This ain’t the classroom you learnt in. A tech firm, a global defence company and SA teachers have teamed up to build an extraordinary new workforce.
There are 14 kids sitting on the floor. All are playing close attention to the teacher at the front of the classroom. Most of them are 10 years old and even though, maybe, a couple are fiddling with their iPads, there is still rapt attention from all involved. No fidgeting, no whispering to each other, just concentration on what “Mr S” is showing them. The only noise in the room belongs to the teacher and chatter leaking through from an adjoining class. These are year 5 kids at Elizabeth Downs Primary School.
What the teacher is demonstrating is a new way of teaching kids. A method that wants to move away from the more passive teacher and textbook approach to something that embraces virtual technology and augmented reality.
Today Mr S is showing his students how to create 3D digital designs using a program called Tinkercad. A room next door is full of VR glasses, AR cubes, robots designed by students, drones, drone gates and a 3D printer.
It’s a long way from teachers writing on blackboards with crumbling white chalk.
These kids are part of a pilot program called Beacon that wants to hook kids on the kinds of subjects that we keep being told they don’t do enough of. Science, technology, engineering and maths. Or to give it its catch-all title – STEM. The subjects everyone laments that not enough kids study these days, especially as Australia rushes headlong into a future where it hopes to build nuclear submarines and other assorted
hi-tech defence toys.
One of the students sitting on the floor is 10-year-old Crowley Flynn Crowley already has his sights set on delivering those nukes for Australia.
“I really want to work with the subs and be a boilermaker,’’ Crowley says. “A lot of my family do trades and I want to work building the subs.”
Crowley, along with his classmates Emma Schedewy and Lucas Taylor are loving the new class. Emma has her sights set on becoming a scientist, possibly working in the field of climate change, while Lucas is another who sees himself working on Australia’s future submarine program, possibly in the research field.
“It’s so much better because we can actually do stuff, rather than thinking about how to do stuff,” Emma says. “It’s definitely more interesting when you can use your creativity.”
Crowley, Emma and Lucas may already be converts to this new world, but the numbers show that even children who are interested in subjects such as science and maths in primary school lose the passion as they become older and the subjects become more complex as they enter high school. There is also the natural focus many students and their families place on achieving a good ATAR score, which can lead to kids ditching harder science and maths subjects.

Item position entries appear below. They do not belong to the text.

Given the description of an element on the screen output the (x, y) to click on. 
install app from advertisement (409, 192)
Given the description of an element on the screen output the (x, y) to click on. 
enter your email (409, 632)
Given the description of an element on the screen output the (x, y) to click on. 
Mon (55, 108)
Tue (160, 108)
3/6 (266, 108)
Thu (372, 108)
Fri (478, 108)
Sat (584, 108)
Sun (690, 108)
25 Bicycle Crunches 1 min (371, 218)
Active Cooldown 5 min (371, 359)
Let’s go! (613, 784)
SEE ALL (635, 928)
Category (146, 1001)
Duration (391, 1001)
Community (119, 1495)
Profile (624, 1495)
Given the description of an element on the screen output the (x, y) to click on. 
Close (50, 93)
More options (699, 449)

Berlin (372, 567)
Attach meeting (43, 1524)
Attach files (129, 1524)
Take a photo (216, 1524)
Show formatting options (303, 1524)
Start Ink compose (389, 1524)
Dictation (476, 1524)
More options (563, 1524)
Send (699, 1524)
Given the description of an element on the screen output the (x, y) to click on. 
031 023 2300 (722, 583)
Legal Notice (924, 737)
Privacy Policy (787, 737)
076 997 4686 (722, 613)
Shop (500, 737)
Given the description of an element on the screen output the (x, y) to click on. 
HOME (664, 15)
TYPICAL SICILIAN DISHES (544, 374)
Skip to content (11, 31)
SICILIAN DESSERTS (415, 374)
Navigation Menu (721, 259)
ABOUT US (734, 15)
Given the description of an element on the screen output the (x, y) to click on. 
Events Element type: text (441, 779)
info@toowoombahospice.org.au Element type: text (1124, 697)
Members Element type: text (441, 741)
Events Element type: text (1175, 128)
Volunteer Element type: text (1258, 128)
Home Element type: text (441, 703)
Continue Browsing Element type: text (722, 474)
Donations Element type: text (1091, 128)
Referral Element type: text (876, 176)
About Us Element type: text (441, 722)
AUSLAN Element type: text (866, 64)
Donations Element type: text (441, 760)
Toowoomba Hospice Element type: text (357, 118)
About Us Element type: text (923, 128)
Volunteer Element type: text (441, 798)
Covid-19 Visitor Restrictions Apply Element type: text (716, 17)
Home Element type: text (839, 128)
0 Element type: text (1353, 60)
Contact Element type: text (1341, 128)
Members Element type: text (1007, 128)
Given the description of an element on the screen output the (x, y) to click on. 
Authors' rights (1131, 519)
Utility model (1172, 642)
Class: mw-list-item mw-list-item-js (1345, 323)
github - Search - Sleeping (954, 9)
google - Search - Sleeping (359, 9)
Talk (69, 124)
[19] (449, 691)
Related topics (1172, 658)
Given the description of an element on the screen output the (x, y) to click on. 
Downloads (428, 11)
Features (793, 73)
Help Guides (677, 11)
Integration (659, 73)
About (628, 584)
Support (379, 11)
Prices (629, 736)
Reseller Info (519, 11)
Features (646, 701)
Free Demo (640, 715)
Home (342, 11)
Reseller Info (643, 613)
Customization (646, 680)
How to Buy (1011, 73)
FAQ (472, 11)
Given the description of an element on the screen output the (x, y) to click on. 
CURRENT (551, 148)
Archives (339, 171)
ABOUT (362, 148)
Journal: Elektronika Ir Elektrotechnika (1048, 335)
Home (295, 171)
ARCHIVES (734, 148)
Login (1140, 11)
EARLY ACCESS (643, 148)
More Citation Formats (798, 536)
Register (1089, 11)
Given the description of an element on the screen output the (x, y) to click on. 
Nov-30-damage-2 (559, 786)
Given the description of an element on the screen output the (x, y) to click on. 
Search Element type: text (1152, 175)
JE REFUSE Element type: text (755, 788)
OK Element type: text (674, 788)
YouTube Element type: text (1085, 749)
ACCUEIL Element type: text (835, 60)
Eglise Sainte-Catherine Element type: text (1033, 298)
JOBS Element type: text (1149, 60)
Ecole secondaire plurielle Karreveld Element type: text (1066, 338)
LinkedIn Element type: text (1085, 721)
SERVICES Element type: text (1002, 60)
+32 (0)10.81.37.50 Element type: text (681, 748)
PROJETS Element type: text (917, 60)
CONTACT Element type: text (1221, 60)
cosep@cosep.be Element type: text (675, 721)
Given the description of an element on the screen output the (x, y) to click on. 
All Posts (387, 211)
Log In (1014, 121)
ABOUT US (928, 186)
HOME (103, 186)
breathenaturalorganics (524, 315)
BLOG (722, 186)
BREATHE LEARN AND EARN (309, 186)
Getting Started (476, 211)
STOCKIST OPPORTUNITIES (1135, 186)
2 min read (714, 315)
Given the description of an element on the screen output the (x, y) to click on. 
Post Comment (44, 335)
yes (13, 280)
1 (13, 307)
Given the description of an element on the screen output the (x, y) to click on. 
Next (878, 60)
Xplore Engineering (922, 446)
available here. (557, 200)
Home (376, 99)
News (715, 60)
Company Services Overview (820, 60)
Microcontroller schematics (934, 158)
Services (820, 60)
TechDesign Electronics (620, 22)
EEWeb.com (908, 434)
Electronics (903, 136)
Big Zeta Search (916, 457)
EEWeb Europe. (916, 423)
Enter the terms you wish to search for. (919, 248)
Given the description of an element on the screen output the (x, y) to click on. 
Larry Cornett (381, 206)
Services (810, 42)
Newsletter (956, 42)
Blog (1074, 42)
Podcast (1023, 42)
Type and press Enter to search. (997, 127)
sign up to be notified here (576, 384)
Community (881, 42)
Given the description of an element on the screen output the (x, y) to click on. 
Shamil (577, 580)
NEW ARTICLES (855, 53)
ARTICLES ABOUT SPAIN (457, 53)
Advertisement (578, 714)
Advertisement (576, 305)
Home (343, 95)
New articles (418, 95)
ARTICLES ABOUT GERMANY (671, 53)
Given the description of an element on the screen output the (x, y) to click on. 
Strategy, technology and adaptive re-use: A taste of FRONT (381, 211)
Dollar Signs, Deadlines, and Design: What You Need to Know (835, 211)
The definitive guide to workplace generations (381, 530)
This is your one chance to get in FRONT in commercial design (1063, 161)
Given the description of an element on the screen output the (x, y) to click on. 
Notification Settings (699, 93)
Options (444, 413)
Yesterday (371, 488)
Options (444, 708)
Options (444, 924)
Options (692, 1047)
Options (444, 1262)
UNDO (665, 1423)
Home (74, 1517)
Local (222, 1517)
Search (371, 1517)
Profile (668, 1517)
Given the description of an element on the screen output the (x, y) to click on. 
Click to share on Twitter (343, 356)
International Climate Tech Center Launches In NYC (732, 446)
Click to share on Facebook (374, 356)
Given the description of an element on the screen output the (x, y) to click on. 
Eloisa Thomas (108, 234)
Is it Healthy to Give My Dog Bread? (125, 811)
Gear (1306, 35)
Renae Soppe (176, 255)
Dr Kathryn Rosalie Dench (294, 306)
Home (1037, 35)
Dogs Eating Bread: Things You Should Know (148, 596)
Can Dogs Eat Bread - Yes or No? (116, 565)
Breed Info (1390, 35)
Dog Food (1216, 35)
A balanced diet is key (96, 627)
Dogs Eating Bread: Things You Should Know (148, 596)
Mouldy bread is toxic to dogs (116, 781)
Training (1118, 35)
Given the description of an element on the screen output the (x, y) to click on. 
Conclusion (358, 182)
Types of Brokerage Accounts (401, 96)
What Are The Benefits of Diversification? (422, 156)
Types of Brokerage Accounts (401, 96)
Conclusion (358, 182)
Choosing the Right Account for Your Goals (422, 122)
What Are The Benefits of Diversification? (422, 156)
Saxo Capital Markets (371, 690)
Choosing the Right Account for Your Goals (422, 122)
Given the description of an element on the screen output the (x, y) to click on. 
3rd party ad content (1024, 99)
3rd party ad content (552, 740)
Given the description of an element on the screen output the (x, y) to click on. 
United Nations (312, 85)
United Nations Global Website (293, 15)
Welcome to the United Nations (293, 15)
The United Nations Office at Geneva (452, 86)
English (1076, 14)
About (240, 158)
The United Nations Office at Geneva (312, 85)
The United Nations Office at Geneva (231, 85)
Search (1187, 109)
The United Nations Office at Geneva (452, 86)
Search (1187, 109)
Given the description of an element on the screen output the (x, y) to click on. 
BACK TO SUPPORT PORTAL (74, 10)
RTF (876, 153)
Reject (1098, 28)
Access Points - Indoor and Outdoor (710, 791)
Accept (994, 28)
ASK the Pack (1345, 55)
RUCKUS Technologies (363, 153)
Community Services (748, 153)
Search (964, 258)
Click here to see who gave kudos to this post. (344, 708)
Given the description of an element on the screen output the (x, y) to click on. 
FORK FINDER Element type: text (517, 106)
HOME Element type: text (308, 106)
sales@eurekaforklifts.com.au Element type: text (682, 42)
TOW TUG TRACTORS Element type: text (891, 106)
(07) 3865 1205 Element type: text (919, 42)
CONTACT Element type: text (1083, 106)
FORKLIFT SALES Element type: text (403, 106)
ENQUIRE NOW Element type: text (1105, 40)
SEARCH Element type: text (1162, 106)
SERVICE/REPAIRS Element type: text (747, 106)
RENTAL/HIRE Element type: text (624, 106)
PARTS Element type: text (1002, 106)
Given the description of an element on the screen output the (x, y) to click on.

A recent study by the Australian Mathematical Sciences Institute showed high school enrolments in advanced maths subjects dropped to a historic low in 2020.
The Institute found just 9.2 per cent of students studied high-level maths, down from 11.6 per cent in 2008. Enrolments in intermediate-level maths plunged from 23.3 per cent in 2008 to 17.6 per cent in 2020. Which, with forecasts that the state will need a workforce of around 10,000 highly educated, highly qualified people to build the subs, is something of a worry.
The Beacon program that is captivating the students at Elizabeth Downs is run by a technology company called Lumination and also involves defence and shipbuilding company BAE. It’s the second year for Beacon, which started at Northfield and Enfield primary schools last year for students in years 4 to 6.
This year more than 600 students from South Australia, Victoria, Western Australia and New South Wales will take part in the program.
The idea is to spark the imagination of students through the use of virtual and augmented reality, coding, robotics, artificial intelligence and 3D modelling. There has already been a tour of the Osborne shipyard where the submarines will be built. There is also an “intensive’’ camp where all the kids come together for a weekend.
Outside of the classroom Mr S is Shane Singlehurst He is the STEM specialist at Elizabeth Downs Primary School and thought Beacon would bring new opportunities to the school. Elizabeth Downs is ranked by the state’s education department as a category one school, making it one of the most disadvantaged in South Australia.